History of a monument

History of a monument

On the occasion of the 100th anniversary of the birth of Alexander Sergeevich Pushkin in 1899, the idea arose among the local intelligentsia in Ashgabat to erect a monument to the poet with funds donated by folk. Money was donated not only by officers and officials of various departments, but also by workers and soldiers of the local garrison. When i was installed, it became the southernmost monument to the poet in the Russian Empire.

Engineer-colonel Mikhail Tumanov, who supervised the work, decided to confine to a bust, reproducing the head’s model of the famous Moscow monument on Tverskoy Boulevard. The design was developed by Captain Grigory Butuzov, the military engineer who was then serving in Ashgabat, and who was assisted by regional architect Lieutenant Fyodor Okunev. The bronze bust was cast in St. Petersburg at the Berto art casting factory.

The stone for a square base, a massive tetrahedral curbstone and a slender octahedral column topped with a carved capital, on which the bust rests, was delivered to Ashgabat from the Transcaucasia.
Famous master-stonecutter Rakhim Abidbaev was invited from Samarkand to process it.

It was planned to invite Grigory Alexandrovich Pushkin to the monument’s opening, but the son of the great poet, after transferring his father’s archives to the Rumyantsev library, did not leave his estate near Vilnius.
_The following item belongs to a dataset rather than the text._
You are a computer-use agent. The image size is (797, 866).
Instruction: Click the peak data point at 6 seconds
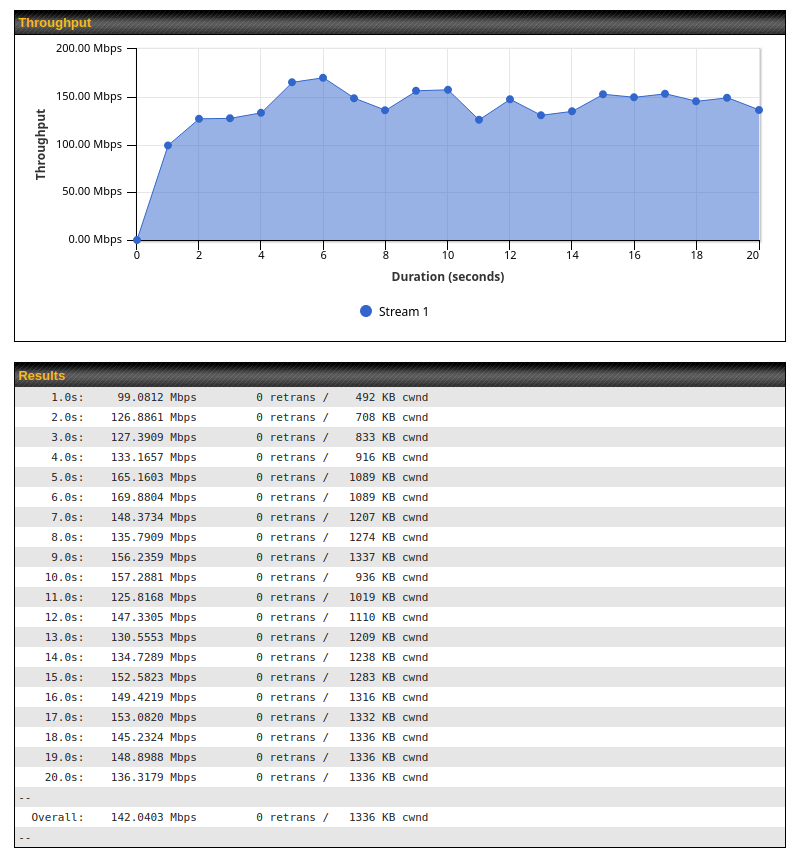(x=323, y=78)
The grand opening took place on January 29, 1901. When the white cover was unveiled, a beautiful slender monument appeared before the eyes of the applauding audience, which harmoniously fit into the surrounding landscape of the park in the very city center, which, like the street passing nearby, was named after the poet on the same day. Fixed on four sides of the curbstone were black stone boards with inscriptions in gold in the old spelling: “To the pride of Russia, Alexander Sergeevich Pushkin”, dates from the poet’s life, and on two more boards there were lines from the immortal poem “I erected a monument to myself not made by hands”.

A little later, four curbstones were installed at the corners of the monument’s ground, connected by massive cast-iron chains.

The monument survived the 1948 earthquake and was restored for the 200th anniversary of the great poet’s birthday.